The draft law was accompanied an explanatory note from the Ministry of Justice that offers four basic arguments for adopting what it termed "legislation intervention to protect the State from these claims":

(1) Civil damage suits filed by Palestinians are crowding the court dockets. The Ministry of Justice memorandum notes that more than 4,000 suits have so far been filed against the State, of which 700 are pending before the courts.

(2) The state is expected to be obligated to pay large sums as a result of this type of tort suit.12 The memorandum notes, "The proposed law will bring about a significant reduction in the compensation sums which the State will be required to pay out in the context of tort claims of Palestinian residents of the areas."

(3) The courts face difficulty in locating evidence that would enable them to adjudicate the claims. The memorandum states, "In some of the cases, the State does not have even the `smallest lead' to examine the claims concerning its involvement in the alleged damage." For example, the memorandum continues, "The body-snatching from hospitals of Palestinian killed precluded the possibility of clarifying whether they were injured by IDF soldiers; some of the injuries were unbeknownst to the soldiers, and were therefore not investigated at all. In local hospitals, only partial records existed, and even those that do, they are not necessarily instructive as to the identity of the perpetrator. Even if the IDF possesses records regarding the event for which claims are brought, in most cases the records are not sufficient to be instructive in a conclusive fashion regarding the character of the event and its results."

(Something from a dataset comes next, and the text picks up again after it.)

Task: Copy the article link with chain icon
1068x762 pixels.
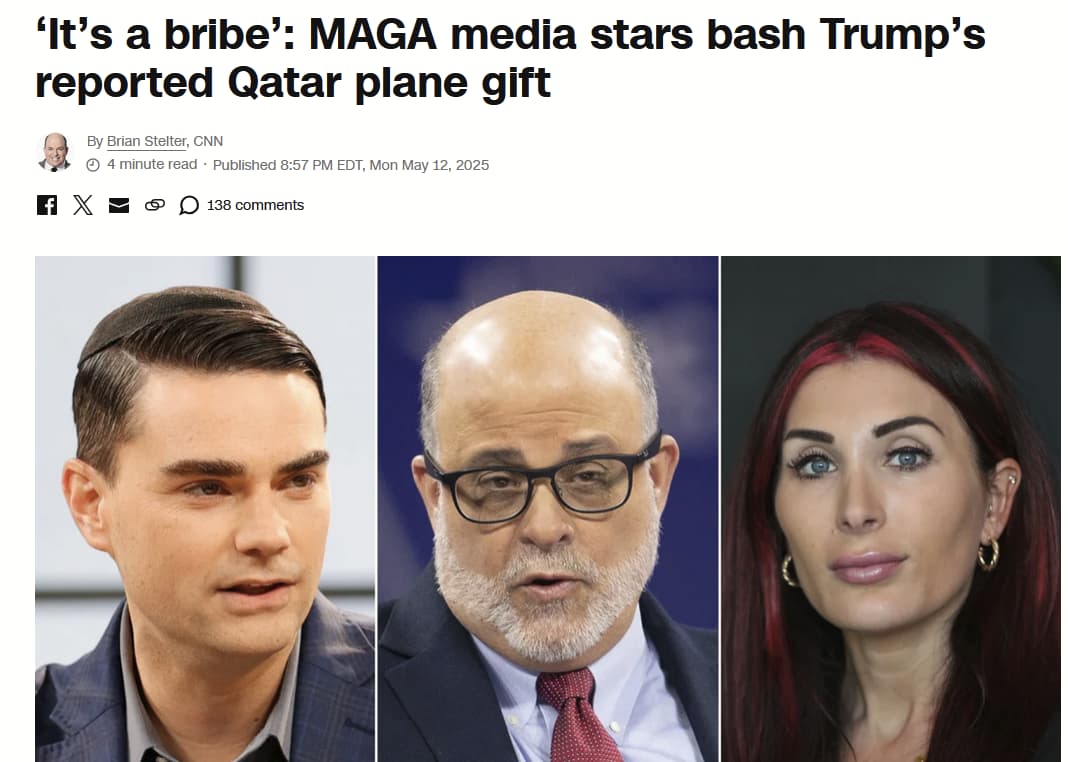Action: (155, 205)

(4) The agreements signed by Israel and the PLO justify "turning over a new leaf" with regard to paying compensation. "During a period of armed struggle between nations, every side must bear its damages and care for its injured," the memorandum states.

The reasons provided in the Ministry of Justice memorandum are well rebutted in the critique prepared by the Israeli organization HaMoked. After showing that the volume of civil suits is actually quite limited in comparison with the number of incidents that might have given rise to damage claims, HaMoked argues that "a financial liability, falling on the State according to the law," cannot provide the basis for retroactively negating fundamental rights.

HaMoked then points out that the paucity of pertinent evidence relating to adjudicating many of the complaints is in large part the result of the State's disregard of its duty to investigate possible human rights abuses promptly after they were committed by its forces. This problem was flagged early in the intifada by various human rights organizations, including Human Rights Watch/Middle East (then Middle East Watch).13 IDF regulations required investigations into fatalities, but not generally into incidents in which Palestinians were injured. By requiring the adjudicators to "consider, inter alia, the presence or absence" of official records such as complaints, disciplinary hearings, or lists of the injured (Article 5.D), the draft law would reward the state for negligent record-keeping and its failure to investigate incidents of violence.

The fourth argument, by stating that during a war each side "must bear its damages and care for its wounded," again draws on the combatant paradigm that Israeli courts have rejected thus far. Furthermore, the suggestion to transfer liability to the Palestinian Authority for Palestinians wrongfully injured or killed by Israeli forces has no basis in the agreements reached between Israel and the PLO, but rather is a unilateral move by Israel that would deprive Palestinians of their right to seek compensation.

12 See, e.g., Amy Dockser Marcus, "Lawsuits Related to Intifada Get Costly for Israel's Government," The Wall Street Journal, May 18, 1993.

13 Middle East Watch, The Israeli Army and the Intifada: Policies that Contribute to the Killings (New York: Human Rights Watch, 1989).